### BRANO DI RIFERIMENTO
= = = =
Aperti al mondo

di Fabio Massi

Nella seconda metà dell’Ottocento la dinastia Meiji, assecondando le richieste occidentali, modernizzò il Giappone. E inaugurò la sua politica di espansione.

Uno straordinario salto nel futuro, tra riforme radicali e simboli millenari. Sono gli anni del periodo Meiji (1868-1912), durante i quali il Giappone, da Paese feudale e arretrato, si trasformò in una potenza mondiale moderna in grado di competere alla pari con le nazioni occidentali. Tutto ebbe inizio l’8 luglio 1853 con una visita non del tutto inattesa: il commodoro americano Matthew Calbraith Perry attraccò le sue minacciose “navi nere” nella baia di Tokyo portando richieste perentorie. Intimava allo shōgun – il dittatore militare che di fatto deteneva il potere nel Paese – di concedere agli Stati Uniti l’apertura permanente di alcuni porti e di firmare un trattato di commercio e navigazione a dir poco svantaggioso per le autorità nipponiche, soprattutto in termini di competenze giuridiche e territoriali.

Le pretese americane, che posero fine a due secoli di politica isolazionista (sakoku) del Giappone, causarono scompiglio e preoccupazione tra i membri del bakufu (il governo shogunale), i quali iniziarono un giro di consultazioni tra i principali signori feudali (daimyō), coinvolgendo anche la corte imperiale. Si trattò di un atto senza precedenti, che fu interpretato da tutti come un’ammissione di debolezza e indecisione. Nonostante molte opposizioni, alla fine gli accordi con gli americani furono firmati e poco dopo anche Olanda, Russia, Inghilterra e Francia riuscirono a ottenere concessioni simili, mettendo a nudo la totale inadeguatezza del Giappone nello scacchiere internazionale. Questi “trattati ineguali” – che le maggiori potenze mondiali imposero anche a Cina e Corea – spaccarono in due il Paese. Da una parte, il bakufu con la sua posizione di prudenza e moderata apertura, suffragata anche dalla consapevolezza della superiorità tecnica e bellica delle nazioni occidentali. Dall’altra, invece, l’approccio conservatore dei daimyō vicini alla corte imperiale, che rifiutavano qualunque contatto con gli stranieri, tanto più sul suolo giapponese. Il loro slogan era categorico: “onora l’imperatore, espelli i barbari” (sonnō jōi). Lo scontro tra le due fazioni fu inevitabile e si tramutò presto in guerra civile.
= = = =
### ESTRATTO DEI DATI

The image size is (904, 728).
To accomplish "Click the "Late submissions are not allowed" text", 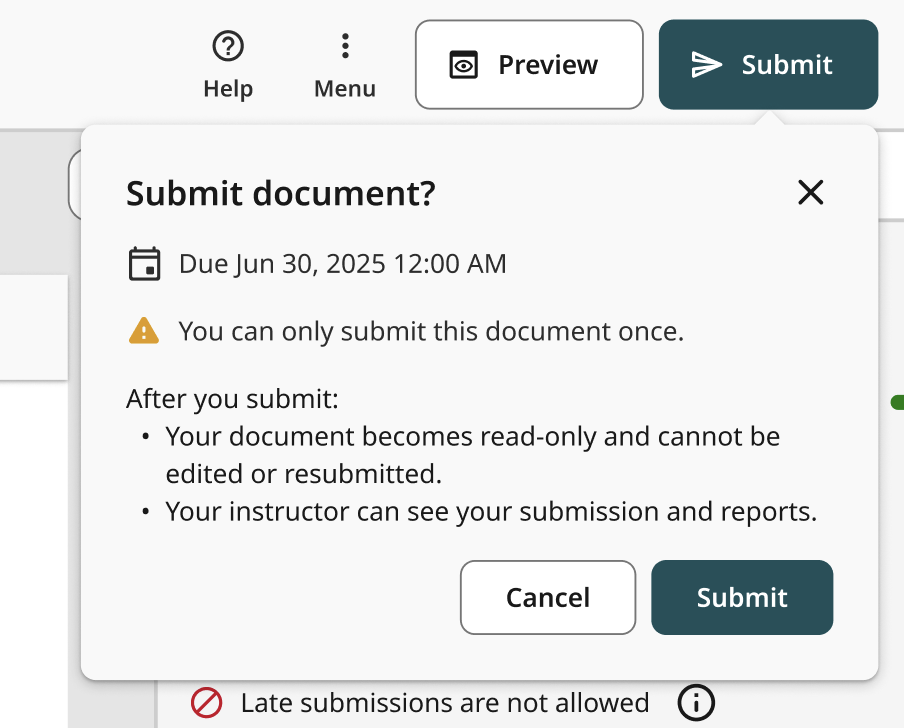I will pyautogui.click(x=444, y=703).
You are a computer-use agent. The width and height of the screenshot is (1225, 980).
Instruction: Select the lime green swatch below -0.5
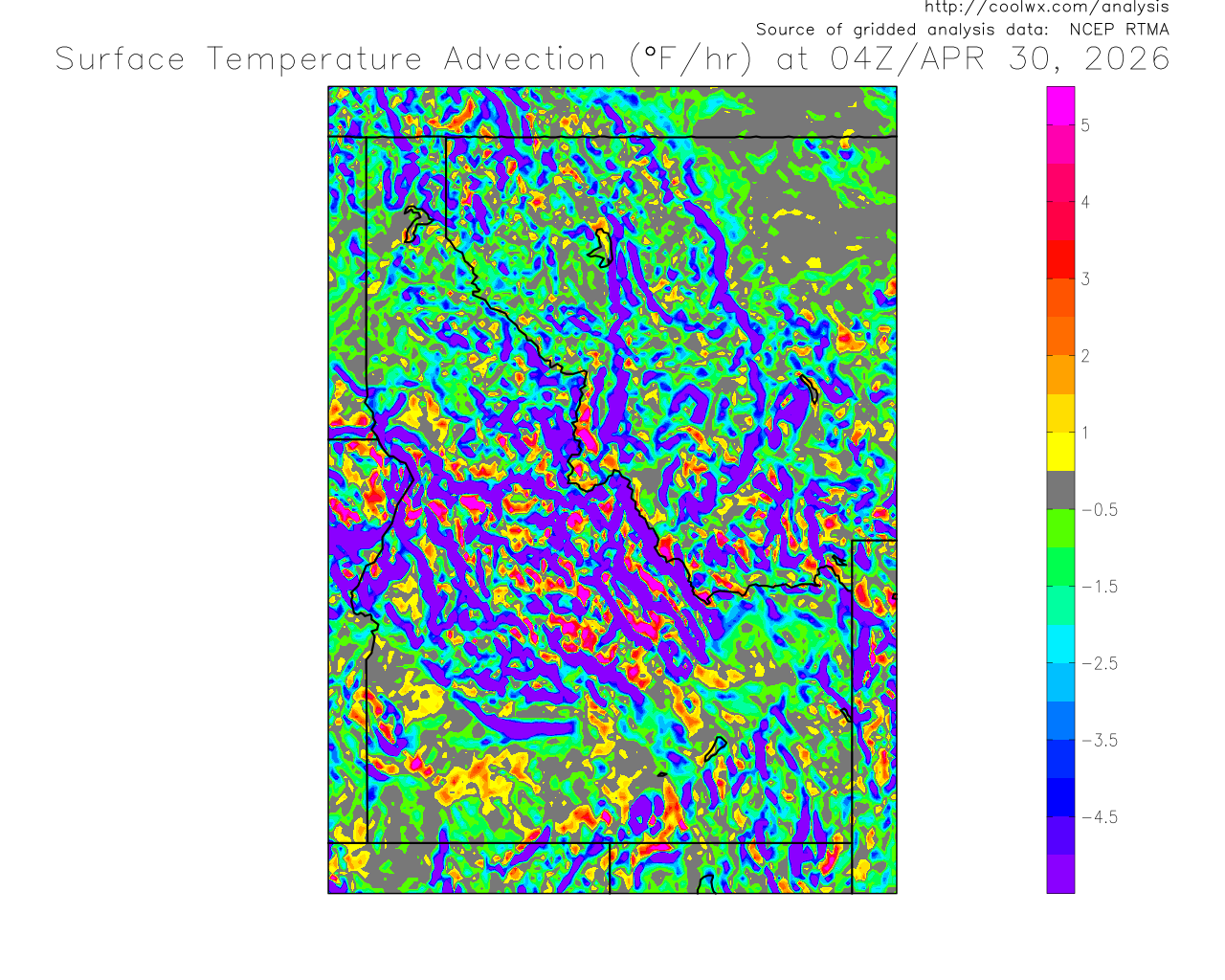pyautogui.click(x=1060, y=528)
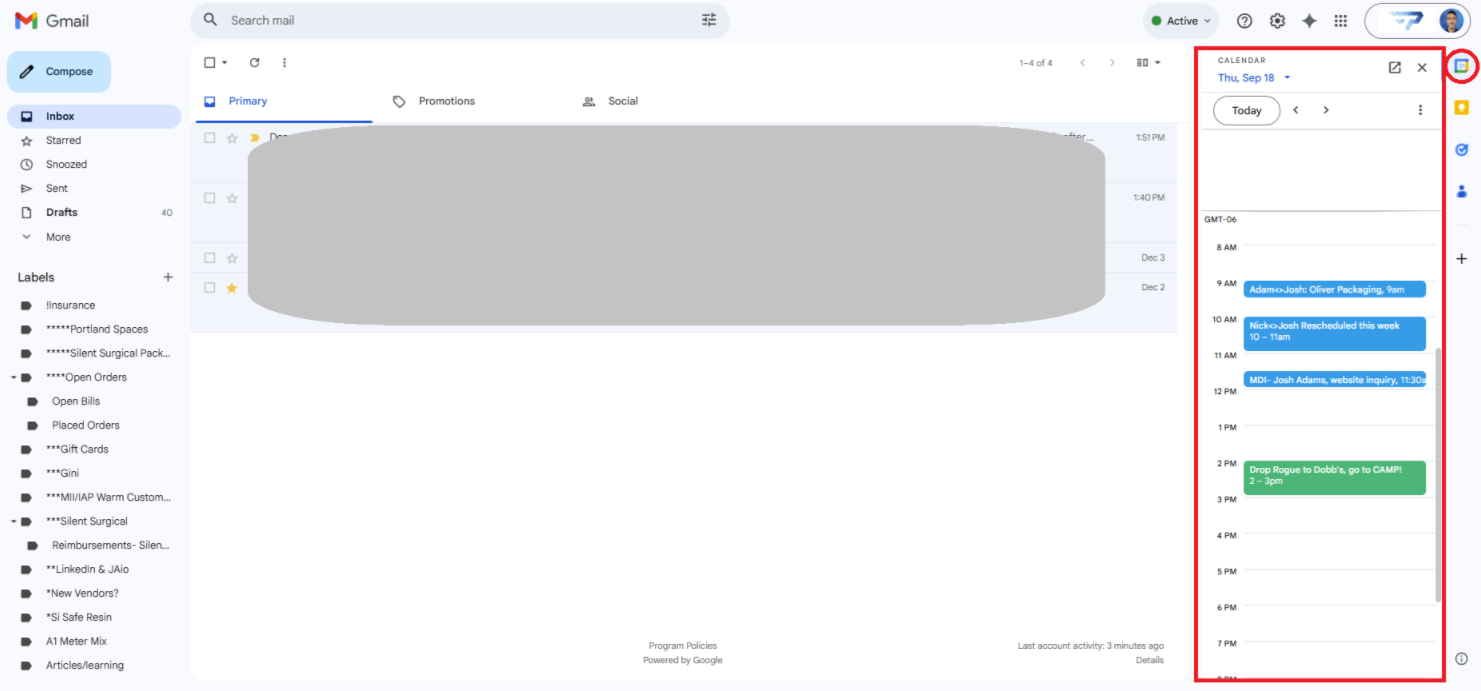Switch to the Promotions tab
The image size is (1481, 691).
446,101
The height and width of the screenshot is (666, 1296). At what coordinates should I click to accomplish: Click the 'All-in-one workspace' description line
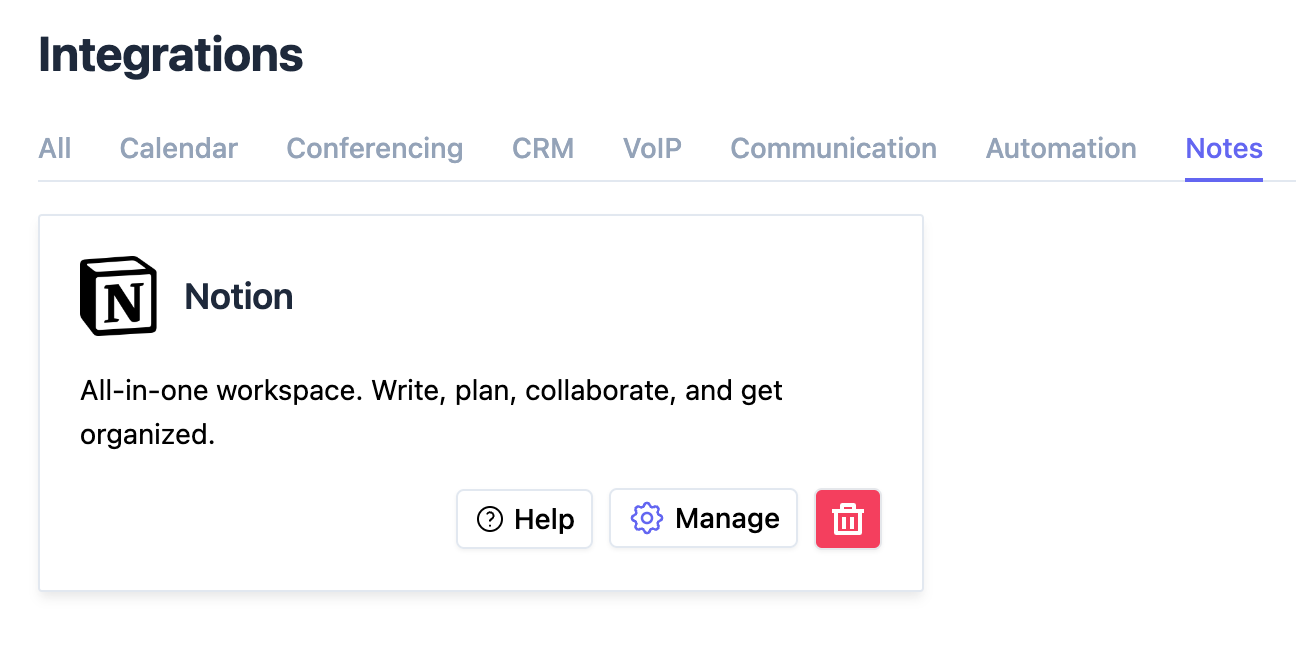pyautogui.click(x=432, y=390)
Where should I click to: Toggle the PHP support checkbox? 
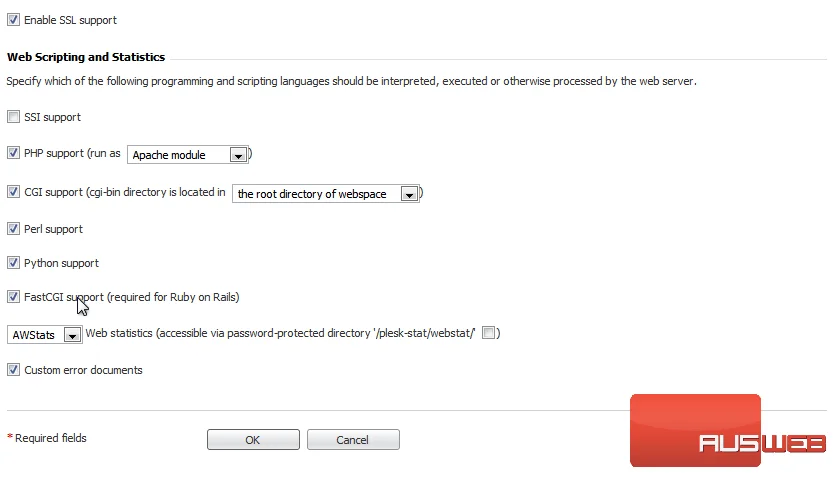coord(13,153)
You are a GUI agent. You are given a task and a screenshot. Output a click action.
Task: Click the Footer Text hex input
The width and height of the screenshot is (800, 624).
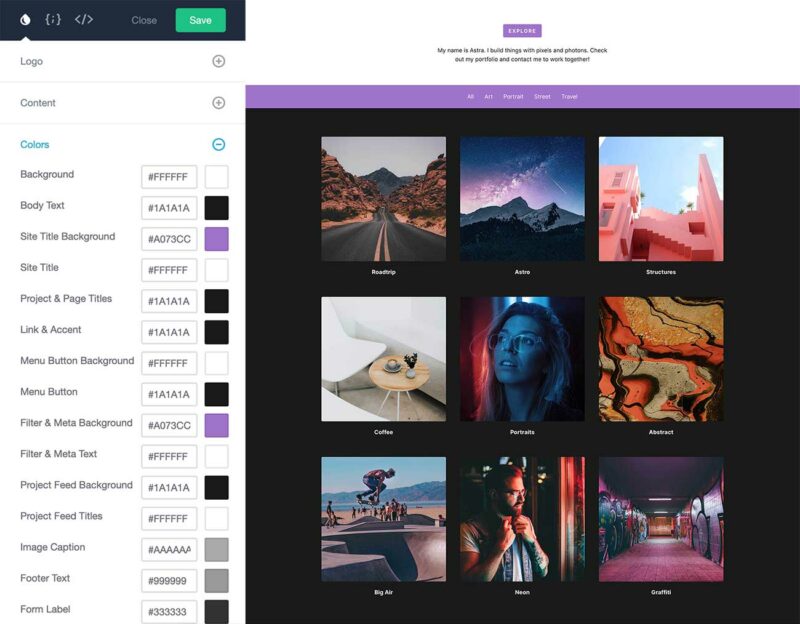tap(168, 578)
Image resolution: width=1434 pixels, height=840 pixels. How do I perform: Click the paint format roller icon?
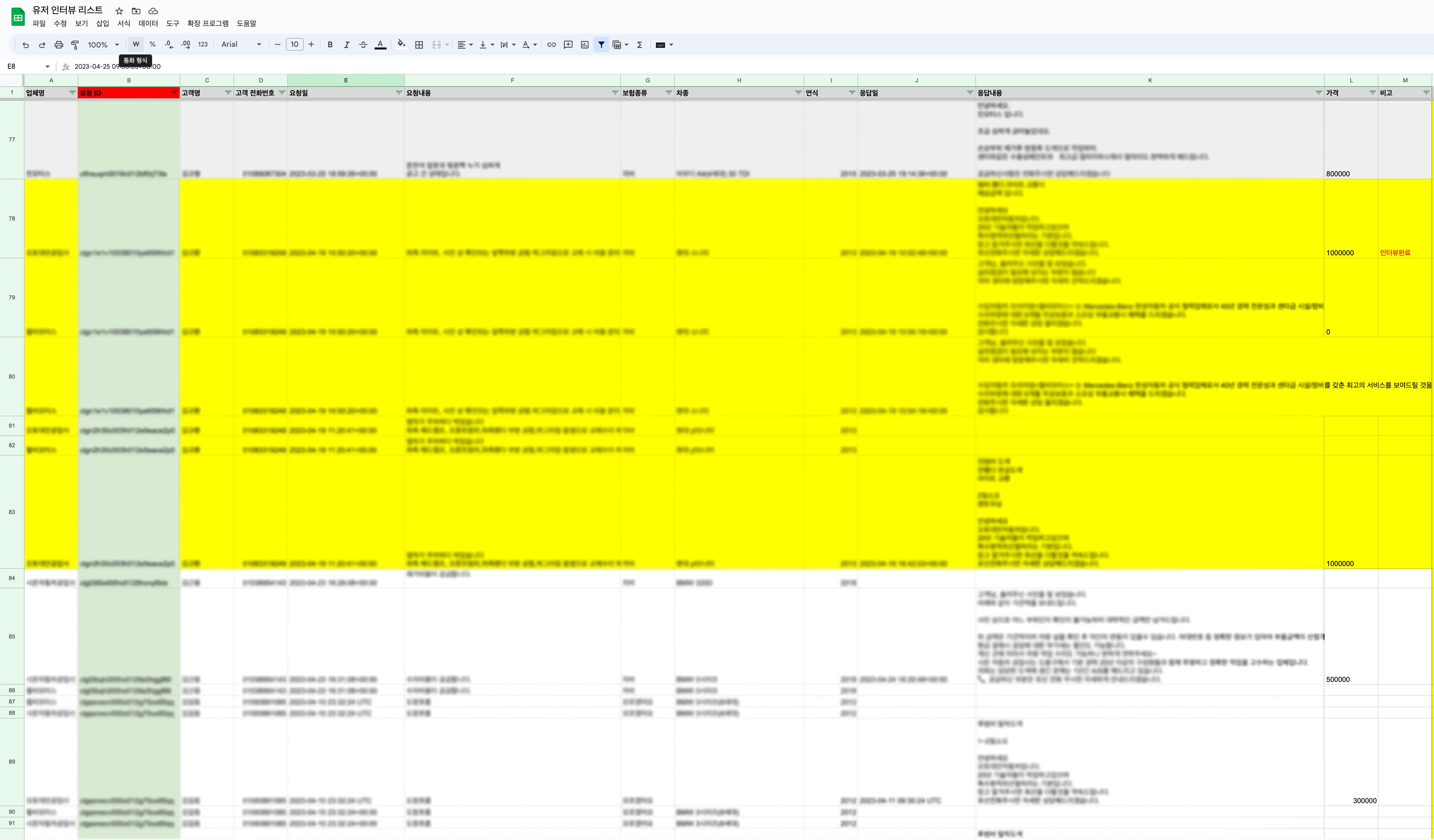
= = = =
### COMPITO DA SVOLGERE
Elenca i Paesi che, secondo il brano sul periodo Meiji, ottennero dal Giappone concessioni simili a quelle degli Stati Uniti poco dopo la firma degli accordi con gli americani.

### ESITO DEL COMPITO
Olanda, Russia, Inghilterra, Francia.